[Star R] Basic Composition of K-lines
Opening Price: The first transaction price of the trading day.
Closing Price: The last transaction price of the trading day.
Highest Price: The highest transaction price during the trading day.
Lowest Price: The lowest transaction price during the trading day.
K-lines usually consist of three parts:
Upper Shadow: Located above the K-line, indicating the price range between the highest price and the closing price (or opening price, depending on the nature of the K-line).
Body: Indicates the price range between the opening price and the closing price. A bullish line (red or white) indicates the closing price is higher than the opening price, while a bearish line (green or black) indicates the closing price is lower than the opening price.
Lower Shadow: Located below the K-line, indicating the price range between the lowest price and the opening price (or closing price, depending on the nature of the K-line).
[Star R] K-line Interpretation Methods
Interpretation of Single K-line
Bullish and Bearish Lines: A bullish line indicates a market rise during that period, while a bearish line indicates a decline.
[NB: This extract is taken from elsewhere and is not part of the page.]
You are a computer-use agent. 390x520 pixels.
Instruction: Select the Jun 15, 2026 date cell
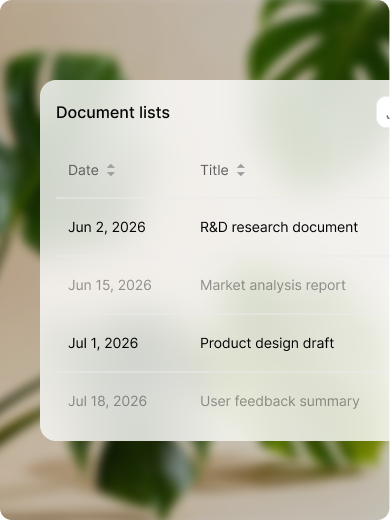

Body Size: The longer the body, the stronger the market's attack. The longer the bullish line body, the more sufficient the upward momentum; the longer the bearish line body, the greater the downward momentum.
Shadow Length: The longer the shadow, the stronger the resistance or support in that direction. The longer the upper shadow, the greater the resistance faced during the rise; the longer the lower shadow, the stronger the support.
Interpretation of K-line Combinations
Double Bottom and Double Top: A double bottom (W-bottom) is a signal for the market to turn from a decline to an upward trend; a double top (M-top) signals a turn from an upward trend to a decline.
Head and Shoulders Bottom and Top: A head and shoulders bottom is a pattern indicating a market reversal upward, while a head and shoulders top indicates a market reversal downward.
Engulfing Line: An engulfing line usually indicates that the market may soon reverse.
Doji: A doji indicates that the opening and closing prices are the same during that period, showing a balance of power between bulls and bears. It may signal a peak if occurring at high levels, and a bottom if occurring at low levels.
Three White Soldiers and Three Black Crows: Three white soldiers are three consecutive bullish lines, indicating a strong market rise; three black crows are three consecutive bearish lines, indicating a weak market decline. However, note that three black crows during an upward trend may represent bulls accumulating energy.
Combining Position and Volume
Position: The position of the K-line is crucial for determining its nature. For example, a long upper shadow appearing in the early stages of a rise may indicate the main force testing the market, while a long upper shadow appearing at the end of a rise may signal a peak.
Volume: Trading volume is an important indicator for judging market trends. In K-line charts, trading volume is usually analyzed in conjunction with the size or color of the K-line body. For example, a bullish line with increased volume usually indicates sufficient upward momentum; conversely, a bearish line with increased volume may indicate strong downward momentum.